Institutional appetite for real estate credit opportunities is growing amid an imbalance in supply and demand. Those institutions that actively provide credit are able to generate returns akin to those for equity investment while also occupying a more senior position in the capital stack. Investors therefore have a cushion against valuation declines along with increased returns in this environment of rising rates and margins.
The increase in demand for credit is being driven by an expected wave of refinancing creating a steep debt maturity wall: €150 billion of debt in European commercial real estate companies is set to mature by 2025. In addition, business plans formed in 2017 to 2019 are taking longer to realize, creating a need for gap financing to deliver on those plans.

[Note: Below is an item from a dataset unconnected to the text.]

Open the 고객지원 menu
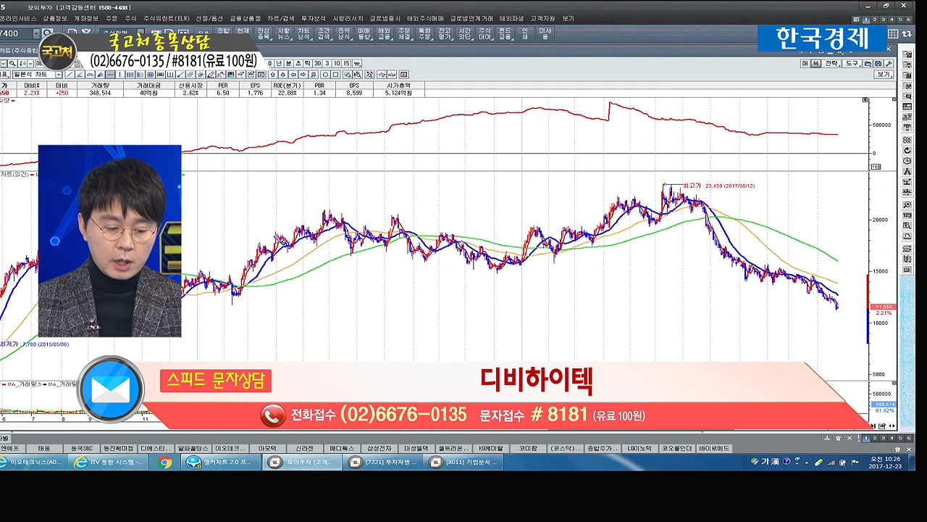 542,19
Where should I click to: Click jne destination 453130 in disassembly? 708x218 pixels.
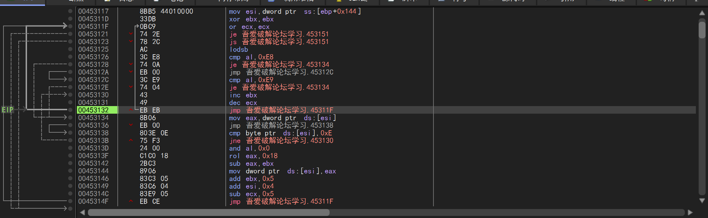point(322,141)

On the supply side, credit is more limited as traditional banks pull back their exposure. Where borrowers are forced to refinance at a loan-to-value ratio lower than the one at which they first borrowed, or when the value of the asset has fallen since the loan was originated, a funding gap emerges. In addition, interest cover ratios for legacy loans due to refinance in 2023 dropped below 1.6, down from a 10-year average of 3.25, across all sectors. As a result, the debt funding gap in Europe alone is forecast to be greater than €32 billion over the next three years.
Lenders and borrowers will have to be creative to restructure the capital stack to reach sustainable LTV and ICR levels. They will have to look beyond maturity extensions and modifications to incremental capital in the form of recapitalizing, preferred equity and/or junior debt.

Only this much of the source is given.